Julia smiled, faintly amused. “The work never stops, but at least I control my schedule. I see you had the filet again?” Her wine glass mirrored his: Ghost Horse Cabernet from his firm’s locker.
“Readying us.”
16
Wine, conversation—Damon never discussed his family or work—and an hour passed. Julia sipped the last of the cabernet bottle from her glass. With her seductive smile and espresso-rich voice, “So?”
He smiled back. “Let’s go upstairs.” No waiting on the bill—that’s what accounts were for.
Julia rose, Damon mirroring her. His left hand entwined with hers as they left Zen.
Damon and Julia rode the elevator silently to the 43rd-floor suite. Arriving, his biometrics unlocked the door, and they stepped inside, still holding her hand.
Julia leaned back against the door. Damon seized her mouth with his.
17
Damon lay awake, satisfied, relaxed… alert. He would not sleep—not yet. He tilted his head toward Julia, quietly watching as she adjusted her miniskirt and put on her left high heel.
Julia put on her right heel, briefly locking her eyes with his. “See you next time, David?”
Damon replied, “Until then.”
She smiled, opened the door, and walked out.

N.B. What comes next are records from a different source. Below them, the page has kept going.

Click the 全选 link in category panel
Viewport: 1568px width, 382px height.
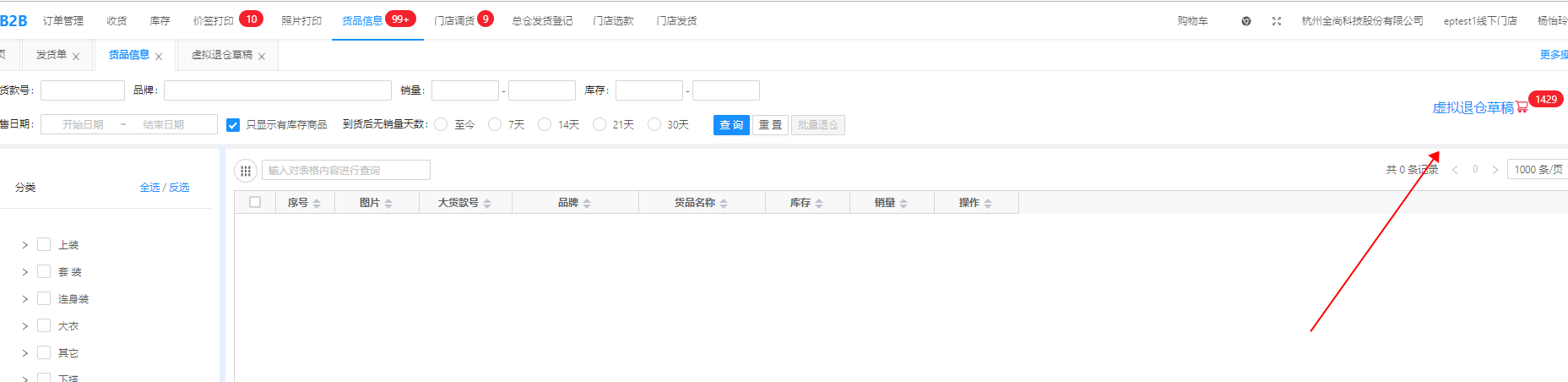click(x=149, y=188)
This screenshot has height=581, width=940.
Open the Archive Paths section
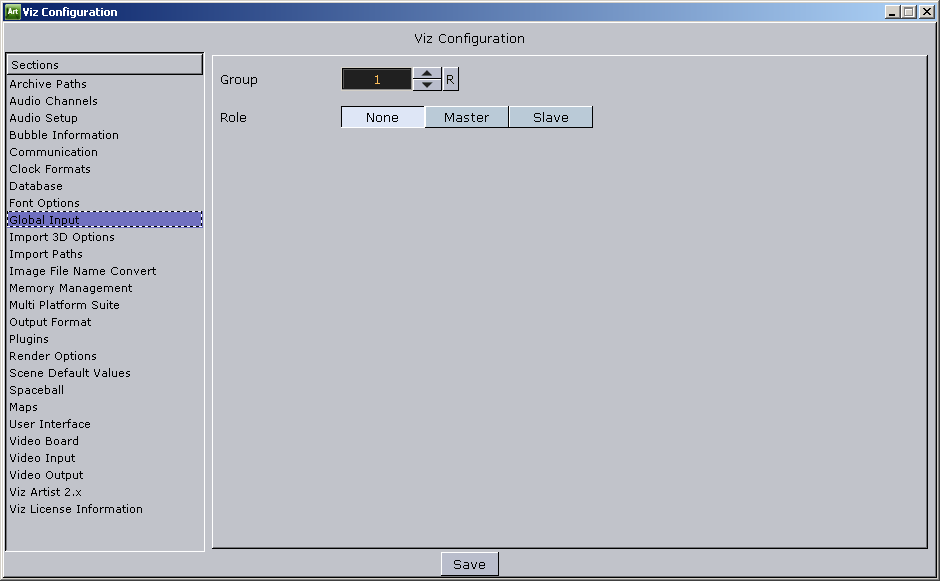[x=48, y=84]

Ah, two exceptional hours with Julia. Well worth the money.
A minute later, Damon rolled out of bed, naked. He pulled his phone from his blazer on the floor.
Now he’d text Jessica: “Just landed. Your place, tomorrow morning.”
18
Damon’s phone vibrated less than a minute later. Jessica’s first reply lit up the screen: “You’re here? Come over now!”
He placed the phone face down on the nightstand and slid back into bed. He already knew what would happen next: fifteen more buzzes over the next eight minutes before finally going silent. Unbothered, Damon plunged into dreamless sleep.
At 6:20 a.m. PST, his phone alarm jolted him awake, Las Vegas’ autumn sunlight flooding lightly through the curtain wall. Without checking Jessica’s or anyone else’s messages, he called Louis immediately.
“Hello, Mr. Beckett. What time shall I pick you up?”
19
At 7:20 a.m. PST, Louis opened the Cadillac CT-4’s right passenger door. “Good morning, Mr. Beckett.” Breathing in the crisp, clean air, briefcase in hand, Damon replied, “Good morning to you, Louis.”
Louis shut the door behind Damon, returned to the driver’s seat, and they took off. The pick-up time, mild weather, cups of hot coffee in their holders, stereo off: this always felt like déjà vu for Damon.
“Summerlin again, but a residence, sir,” affirmed Louis. Damon’s firm strictly prohibited GPS; they hired Louis as he knew every metro Las Vegas location, street, and address sequence. Only consummate professionals.
20
Louis pulled up to Jessica’s Summerlin house, a modest one-story ranch built in 2018, and parked by the curb. Damon locked eyes with Louis. “I’ll be no more than fifteen minutes.”
“Yes, sir,” Louis replied promptly.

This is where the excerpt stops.